This long overdue post provides a quick review of the Salesforce Communities functionality which became GA in the Summer ’13 release.
In my simplistic view Salesforce Communities is a way to bring external users directly into a Salesforce org in a restricted manner with a branded user-experience. This may be for collaboration purposes in the social enterprise sense (i.e. Chatter) or simply to extend a business process out to external parties.
In user license terms a single Community can support internal users and both customer and partner users – a key differentiator from the preceding portal functionality, where portals were limited to either customers or partners with no internal user access. A highly customised portal experience can be delivered using Force.com Sites (and Visualforce etc.), as per the traditional manner – or via Site.com, with its rich drag-and-drop build model. In both cases unauthenticated and authenticated interactions can be delivered. With Communities however the traditional (I mean outdated) portal look-and-feel is replaced with the standard Salesforce aesthetics, with the option to customise the header, footer and colour palette. It’s also straightforward to deliver a branded login page on a custom URL. All in all I think Communities provides a great advancement in terms of delivering branded, collaborative customer/partner interactions using the declarative build tools. Add to that the full collaborative power of Chatter and the Communities proposition is a compelling one.

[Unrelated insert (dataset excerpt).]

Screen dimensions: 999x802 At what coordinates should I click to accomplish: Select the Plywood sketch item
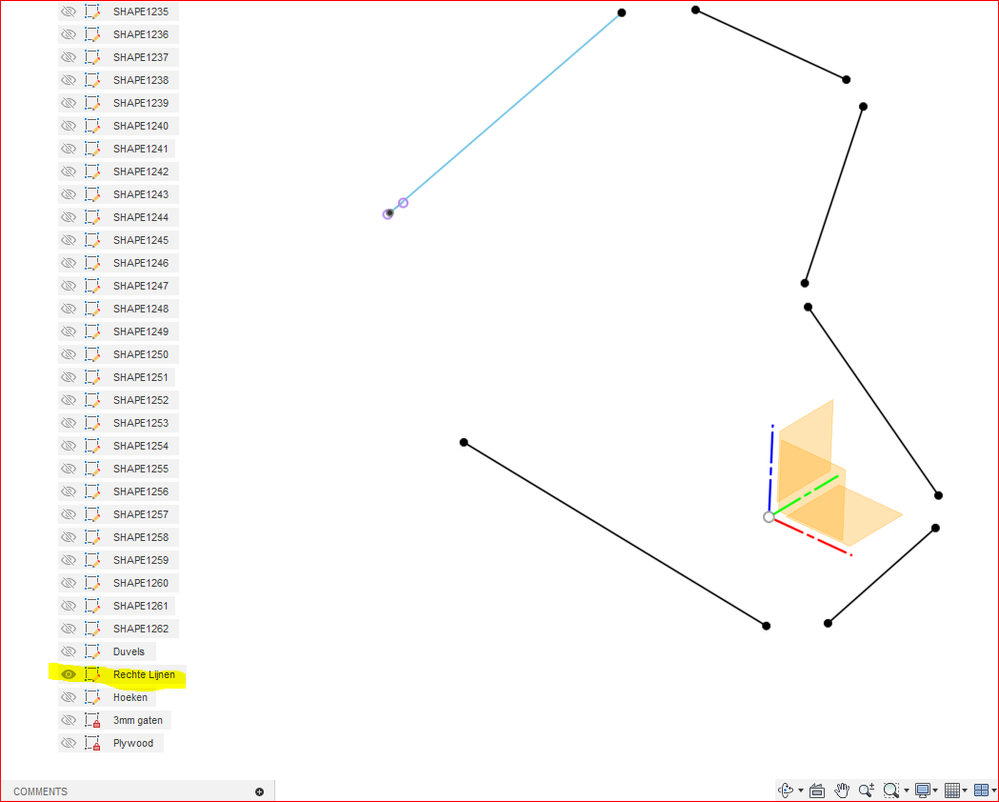[133, 743]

A very basic Community in preview mode – note the custom colour palette. The rather invasive Global Header can also be seen, thankfully this is now optional page furniture.
Chatter email branding – a previous pain point with branded Chatter implementations.
Branded login page with Authentication Service buttons.
What is it?
In principle a portal technology, in practice a restricted access entry point to a subset of data and functions from an internal Salesforce organisation – presented with a customised/branded UI and custom url.
– Internal and external members. A community can contain members with Partner and Customer Community licenses, internal org licenses and legacy portal licenses.
– Custom URL. Communities can be exposed on a custom domain. The default is a subdomain on the force.com domain as-per Force.com Sites etc. Note, I’m unclear on how this works in terms of SSL, at this time it is not possible to upload a server certificate for a custom domain, therefore SSL isn’t supported. This limiting situation may change imminently, I believe a beta for exactly this type of functionality ran last year.
– Communities are built in Preview status, then published.
– Community tabs can be either Salesforce tabs (custom or otherwise) or provided by Site.com.
– Branded login page (header logo and footer text) – see screenshot. Basic customisation is possible, how effective this is will largely depend on the image etc. The login page supports selection of enabled Authentication Providers.
– Branded UI (header, footer images and colour palette). Again, this is light-touch cosmetic customisation and will work where a minimal brand presence is required – which is advisable for an immersive application.
– Accounts are enabled for Partner Communities. Up to 3 roles can be specified (which are direct children of the Account owner in the role hierarchy – consistent with legacy portal roles. The super user concept is also supported.
– Contacts are enabled for Customer Communities (HVPU – i.e. no role or sharing rules = Sharing Sets and Share Groups).
– Person Account can’t be enabled for Partner Communities. Person Accounts can’t be enabled as Partner Accounts and therefore can’t access partner portals, so this limitation is consistent.
– User Sharing can be used to control who can see who within the Community (as-per the internal org). A useful capability particularly in scenarios where senior employees may wish to observe a community but not be visible to all.
– Communities support self-registration.
– Mobile access enabled.
– Unauthenticated content, or highly customised interactions can be supported by either Force.com Sites or Site.com.
– Force.com Sites pages inherit the Community branding by default.
– Chatter Email Branding. System emails generated by Chatter can be branded in terms of logo and footer text. This removes the Salesforce branding which has historically been problematic with branded Chatter implementations.
– Ideas, Chatter Answers and Salesforce Knowledge can be enabled within a Community.
– Communities supports SSO for internal and external users via the SAML protocol and a SAML enabled Identity provider, or via external service providers (Facebook, Open ID Connect, Janrain and Salesforce).
Customer Community License – Equates to a High Volume Portal User License (HVPU). Therefore the usual restrictions on HVPU record access apply (no role and no ownership or criteria-based sharing rules). Sharing Sets and Share Groups must be understood when considering an effective record access model.
Partner Community License – Equates to Gold Partner License.
The new Community user license types represent the two extremes of the portal licensing scale, with significant differences in capability and pricing. It is therefore good news that a single Salesforce Community can support both types enabling a blended view to be taken on the license model.
One final observation, the two key pre-requisites to implementing Salesforce Communities are a rigorous audit of the current state security model (record access, profile/permission sets, groups, folders, listviews etc. etc.) and a detailed future state design. In both cases this should cover specifics such as Chatter groups, user-sharing etc.. In my view it’s always better to be proactive and pessimistic when it comes to security.